Second, witnessing the introduction of foreign capital to multiple European powerhouses such as Manchester United and AC Milan, and the operation of clubs using the management approach of publicly traded companies, has led to turmoil lasting for years or even decades. Traditional European fans are more skeptical about foreign capital participating in club affairs, let alone Web3 capital, which is not yet widely understood. Although this does not mean that Web3 capital investing in clubs is destined to fail, the failure of the Cloughly Town team has already left a deep impression on the fans.

But sports clubs have a massive fan base, which is why Web3 capital is unwilling to give up on sports projects. However, if Web3 wants to gain the recognition of fans, it not only needs to truly benefit the fans but also needs to prove its own value first.

In the 2021-2022 season, the crypto industry provided approximately $130 million in sponsorships to the NBA, becoming the second-ranked sponsorship category that season. Major sports brands such as Adidas and Nike have also entered the Web3 arena in recent years. Just as Web3 and sports were entering a honeymoon period, a series of scandals such as the FTX bankruptcy rocked the industry. The stars who endorsed FTX, such as Tom Brady and Stephen Curry, were implicated, and even the naming rights partnership between the Miami Heat and FTX was terminated. Adding insult to injury, Voyager’s bankruptcy and its fractured partnership with the Dallas Mavericks further tarnished the reputation of “Web3” in the sports world.

The crypto industry wants to build a massive commercial empire through sports events, but the continuous negative news not only damages their own image but also drags some people in the sports community down with them. This has forced the sports industry to cautiously face Web3 capital and deepened the generation gap between them.

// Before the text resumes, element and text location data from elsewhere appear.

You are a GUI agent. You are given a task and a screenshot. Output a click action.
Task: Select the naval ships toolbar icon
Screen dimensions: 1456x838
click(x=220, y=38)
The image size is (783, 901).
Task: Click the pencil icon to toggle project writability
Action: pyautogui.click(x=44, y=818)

Is it Web3 that needs sports fans, or is it sports fans that need Web3? Although it is often said that the combination of Web3 and traditional sports can bring new revenue to clubs, it is hardly significant compared to mainstream sources of income such as ticket sales, broadcasting rights, and fan merchandise. In terms of visibility, Web3 capital seems to need the promotion of sports events to expand its influence. However, whether it is influence or income, Web3 and sports IP have not yet formed a “1+1>2” effect. Moreover, from the perspective of finding investors, traditional sports clubs show a clear preference for traditional capital, while Web3 capital, represented by FTX, clearly lacks this stability.